- [Prompt]:
Each entry below needs to be copied exactly, with nothing dropped.
----- Dataset records -----
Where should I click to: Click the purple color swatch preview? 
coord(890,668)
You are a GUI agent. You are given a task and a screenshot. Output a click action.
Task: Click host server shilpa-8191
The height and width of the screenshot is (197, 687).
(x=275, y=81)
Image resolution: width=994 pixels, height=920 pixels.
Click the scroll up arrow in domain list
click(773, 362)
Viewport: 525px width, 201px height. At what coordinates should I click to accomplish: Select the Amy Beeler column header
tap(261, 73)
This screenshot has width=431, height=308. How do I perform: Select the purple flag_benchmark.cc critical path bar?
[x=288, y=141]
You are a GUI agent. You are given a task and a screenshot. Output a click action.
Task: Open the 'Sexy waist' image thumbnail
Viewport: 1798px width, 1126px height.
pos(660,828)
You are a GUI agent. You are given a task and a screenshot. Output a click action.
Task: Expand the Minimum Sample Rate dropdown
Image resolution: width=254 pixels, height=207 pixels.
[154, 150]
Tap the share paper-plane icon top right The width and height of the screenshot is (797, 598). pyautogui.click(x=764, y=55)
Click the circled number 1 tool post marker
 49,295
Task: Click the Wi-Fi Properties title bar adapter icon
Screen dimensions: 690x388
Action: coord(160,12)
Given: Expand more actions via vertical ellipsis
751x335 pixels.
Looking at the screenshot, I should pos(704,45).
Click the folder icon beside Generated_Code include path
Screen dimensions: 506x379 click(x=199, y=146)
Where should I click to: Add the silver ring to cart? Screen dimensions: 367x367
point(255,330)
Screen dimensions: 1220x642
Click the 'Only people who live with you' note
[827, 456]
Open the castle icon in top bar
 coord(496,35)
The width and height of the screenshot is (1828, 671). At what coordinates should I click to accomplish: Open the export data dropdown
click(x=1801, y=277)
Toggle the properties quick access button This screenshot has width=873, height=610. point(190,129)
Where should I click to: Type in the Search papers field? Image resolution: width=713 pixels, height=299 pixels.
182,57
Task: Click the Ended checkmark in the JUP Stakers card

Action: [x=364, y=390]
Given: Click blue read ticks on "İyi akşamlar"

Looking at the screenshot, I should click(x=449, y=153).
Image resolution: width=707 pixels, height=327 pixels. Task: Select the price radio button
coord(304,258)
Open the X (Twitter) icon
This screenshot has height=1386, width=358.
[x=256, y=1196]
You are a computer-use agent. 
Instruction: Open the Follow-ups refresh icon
-----
- [Answer to this problem]:
Where should I click to: Click the purple color swatch preview? 
coord(890,668)
You are a GUI agent. You are given a task and a screenshot. Output a click action.
Task: Click host server shilpa-8191
The height and width of the screenshot is (197, 687).
(x=275, y=81)
Image resolution: width=994 pixels, height=920 pixels.
Click the scroll up arrow in domain list
click(773, 362)
Viewport: 525px width, 201px height. At what coordinates should I click to accomplish: Select the Amy Beeler column header
tap(261, 73)
This screenshot has width=431, height=308. How do I perform: Select the purple flag_benchmark.cc critical path bar?
[x=288, y=141]
You are a GUI agent. You are given a task and a screenshot. Output a click action.
Task: Open the 'Sexy waist' image thumbnail
Viewport: 1798px width, 1126px height.
pos(660,828)
You are a GUI agent. You are given a task and a screenshot. Output a click action.
Task: Expand the Minimum Sample Rate dropdown
Image resolution: width=254 pixels, height=207 pixels.
[154, 150]
Tap the share paper-plane icon top right The width and height of the screenshot is (797, 598). pyautogui.click(x=764, y=55)
Click the circled number 1 tool post marker
 49,295
Task: Click the Wi-Fi Properties title bar adapter icon
Screen dimensions: 690x388
Action: coord(160,12)
Given: Expand more actions via vertical ellipsis
751x335 pixels.
Looking at the screenshot, I should pos(704,45).
Click the folder icon beside Generated_Code include path
Screen dimensions: 506x379 click(x=199, y=146)
Where should I click to: Add the silver ring to cart? Screen dimensions: 367x367
point(255,330)
Screen dimensions: 1220x642
Click the 'Only people who live with you' note
[827, 456]
Open the castle icon in top bar
 coord(496,35)
The width and height of the screenshot is (1828, 671). At what coordinates should I click to accomplish: Open the export data dropdown
click(x=1801, y=277)
Toggle the properties quick access button This screenshot has width=873, height=610. point(190,129)
Where should I click to: Type in the Search papers field? Image resolution: width=713 pixels, height=299 pixels.
182,57
Task: Click the Ended checkmark in the JUP Stakers card

Action: [x=364, y=390]
Given: Click blue read ticks on "İyi akşamlar"

Looking at the screenshot, I should click(x=449, y=153).
Image resolution: width=707 pixels, height=327 pixels. Task: Select the price radio button
coord(304,258)
Open the X (Twitter) icon
This screenshot has height=1386, width=358.
[x=256, y=1196]
You are a computer-use agent. 
Instruction: Open the Follow-ups refresh icon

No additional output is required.